- _The problem_: What are the lines, word for word, from the line with "Given: Select the Ep3 tab" up to and including the line with "You are a computer-use" in the records below? Omit the pictures.

- _Supplied entries_:
Start of Block

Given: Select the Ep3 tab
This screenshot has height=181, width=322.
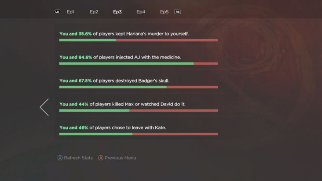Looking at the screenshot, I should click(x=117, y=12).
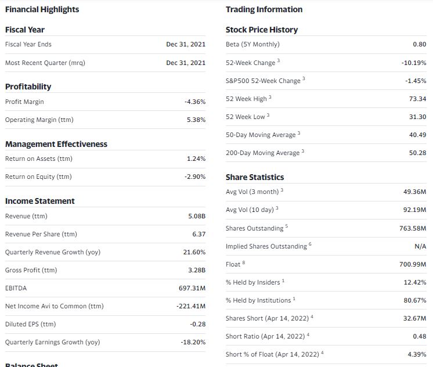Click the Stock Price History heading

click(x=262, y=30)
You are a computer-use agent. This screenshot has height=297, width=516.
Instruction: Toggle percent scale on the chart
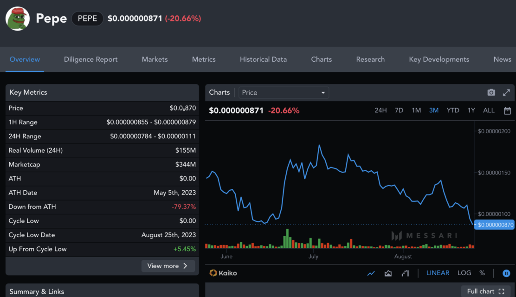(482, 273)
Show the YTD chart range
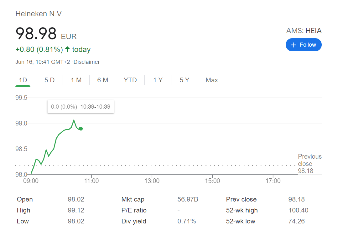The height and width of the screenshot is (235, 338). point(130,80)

End of Block
Start of Block

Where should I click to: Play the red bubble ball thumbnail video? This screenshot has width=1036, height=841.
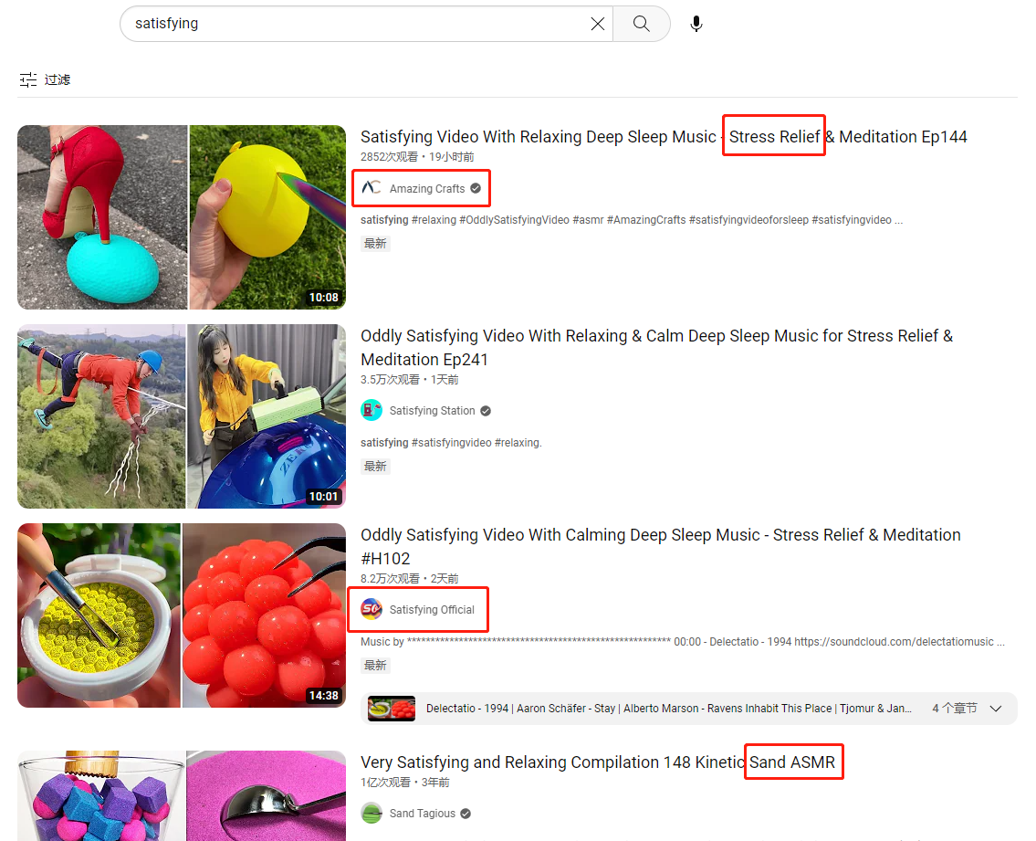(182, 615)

End of Block

- _Answer to this exercise_:
Given: Select the Ep3 tab
This screenshot has height=181, width=322.
Looking at the screenshot, I should click(x=117, y=12).
Click the Stock Price History heading

click(x=262, y=30)
You are a computer-use agent. This screenshot has height=297, width=516.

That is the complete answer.